Bu basın toplantısının ortaya koyduğu şudur:
1. Bizim 9 Aralık 2021’de dile getirdiğimiz tüm iddianın ikrarını yapmıştır.
2. Terör örgütleri buraya girmemiştir diyemiyor. KHK ile işten çıkarılanları biz hülle ile işe aldık yalandır demedi.
3. Dağdaki teröristleri ve kamuya girmesi kesinlikle mümkün olmayan kişileri işe almadık diyemedi. Bunların hepsi İBB’ye alındı.
*Bizim kabahatimiz ne, 9 Aralık 2021’de hayati yalanla malul olan Özgür Özel, bana bir sataşmada bulundu. İstihbarat elimizde olduğu için soruşturma izni verdik ve başladı.
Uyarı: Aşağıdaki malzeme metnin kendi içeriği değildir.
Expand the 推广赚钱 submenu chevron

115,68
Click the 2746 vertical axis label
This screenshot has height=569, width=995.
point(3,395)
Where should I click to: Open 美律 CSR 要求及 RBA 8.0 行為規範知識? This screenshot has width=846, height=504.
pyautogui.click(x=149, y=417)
*Sözde değer ailelerinden alınanları ‘Almadım’ dememiştir. Biz bu soruşturmayı sadece İBB’ye yapmadık, tüm belediyelerde yaptık.
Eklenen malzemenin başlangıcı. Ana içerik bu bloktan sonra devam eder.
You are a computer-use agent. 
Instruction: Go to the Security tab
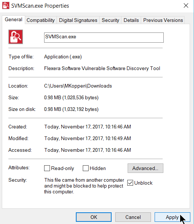(110, 20)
“SABAH ÇOK YALAN DİNLEDİNİZ”
*Toplam soruşturulan dönemde 25 bin kişi işe alındı. 1668 kişi soruşturuldu. Bunn 1163 kişi için irtibatı ve iltisakı var ama belediyede işe girmeye engel olmadığı için incelemeye alınmadı. 505 kişinin tamamı kendi döneminde alınmış ve kayıtları görev yapmasına engeldir. 21 kişi daha ayrıldı.
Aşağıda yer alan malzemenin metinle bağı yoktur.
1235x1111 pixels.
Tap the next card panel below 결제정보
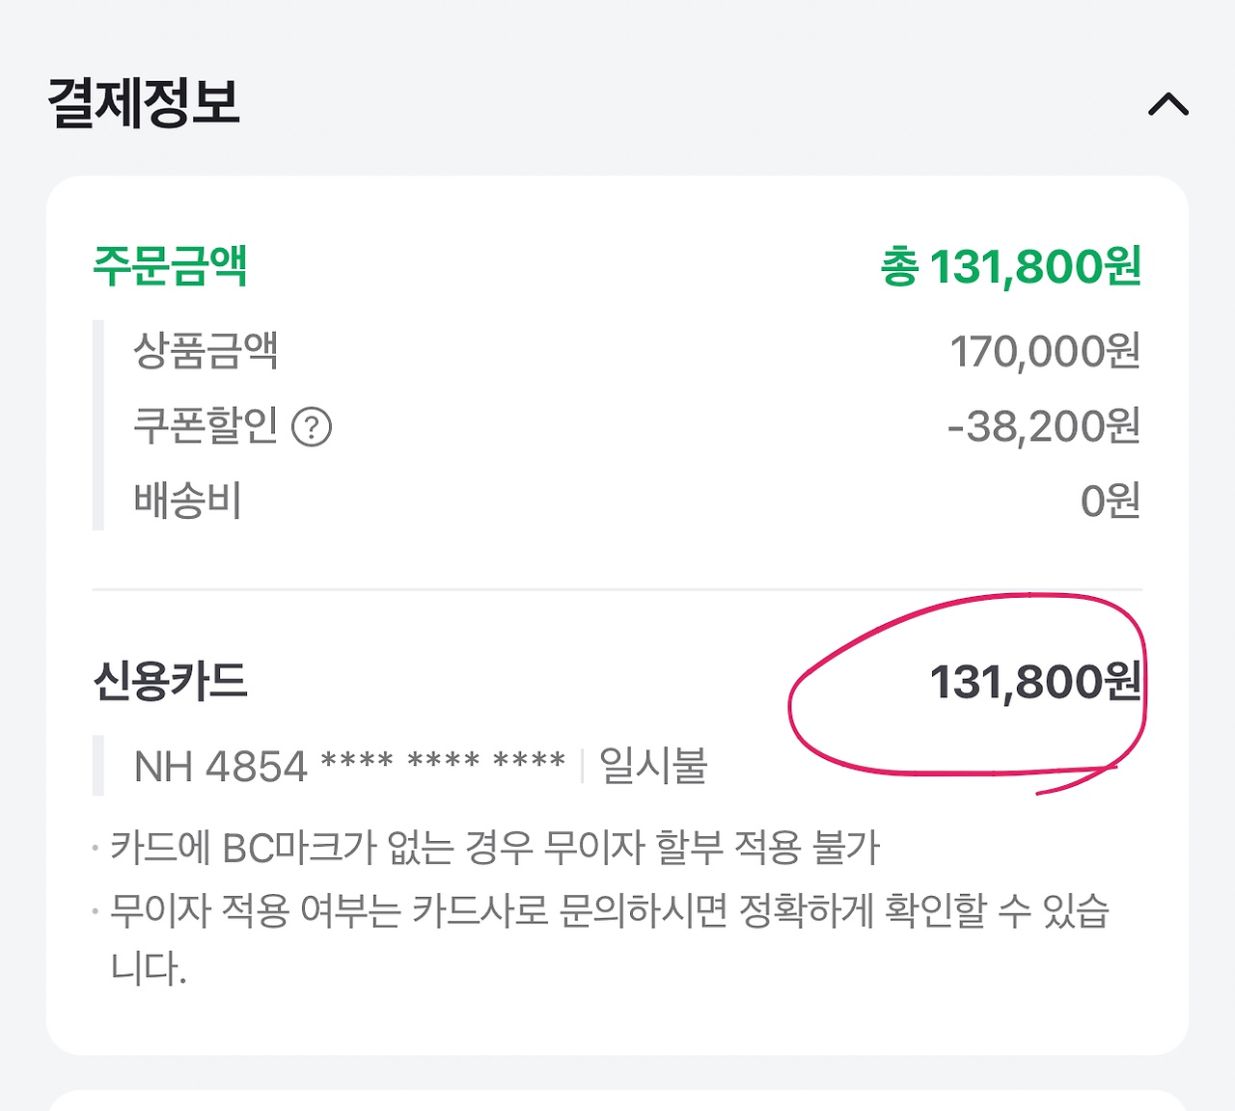618,1100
*Sabah çok yalan dinlediniz. Hiçbir yerinde işe almadık diye cümle kurmadı. Sözde değer ailelerinden, KHK’lılardan alındı mı alındı.
*Geçen yıl o tarihten itibaren 1 yıl süren soruşturma yaptık. Bu soruşturmayı 8 kişilik müfettiş heyetiyle yaptık.
“YETKİMİZ OLSA BİZ ATARDIK”
*Atma yetkimiz olsa biz atardık. Bu kişileri alırken referansınız nelerdi? Hangi yetenekleri dolayısıyla aldınız, bunları kim önerdi. CV bile istemediniz mi?
*AYM kararını öne sürüyorlar, AYM kararı sonrası biz eleman almadık mı? Devletin kendine ait mekanizması vardır. Süreci araştırmak bizim sorumluluğumuzdu.
*’Benden önceki dönemde de vardı’ diyor. Bu soruşturma 1.1.2019’dan itibaren 3 yıl yapıldı. 1668 kişinin 191’i Mevlüt Uysal, 50 kişi de İstanbul Valisi döneminde alınmış. Bunların 191 ve 50 kişisi tamamen incelenmiş, işe girme engeli olmadığı görülmüş.
*İmamoğlu döneminde 920 kişinin istihbarı kayıtları görülmüş ama onların da işe girmeye engel durumu olmadığı görülmüş.
*İBB’nin yasladığı 505 kişiyi güya yanındaki 3-5 aklıevvelin söylediği sözlere dayanak olarak ‘Ben aldım, benden öncekiler de yaptılar’ demek aymazlıktır. Terinizi silebilirsiniz ama yüzünüzün karalığını silemezsiniz.
*505 kişinin işe girmesinde engel vardır. Kendi suçunu örtbas etmek için belediye çalışanlarını kalkan yapmak ayıptır. Bu dosyalar sizden istendi.
*İmamoğlu, ‘gökkubbeyi başınıza yıkarım’ diyerek yargıyı tehdit etti. Ama sonra ‘Ben bu lafı yargıya değil, Süleyman Soylu’ya söyledim’ diyebilir.
*Bizim terörle mücadelemiz hoşuna gitmiyor, bizi beğenmiyor olabilir. Bizi Cumhurbaşkanımıza, partimize şikayet ediyor.
*Kendi üzerine vazife olmayan her şeyi yapıyor ama bir tek kendi işini yapmıyor. Ben güvenlik sorunuyum ama PKK için güvenlik sorunuyum.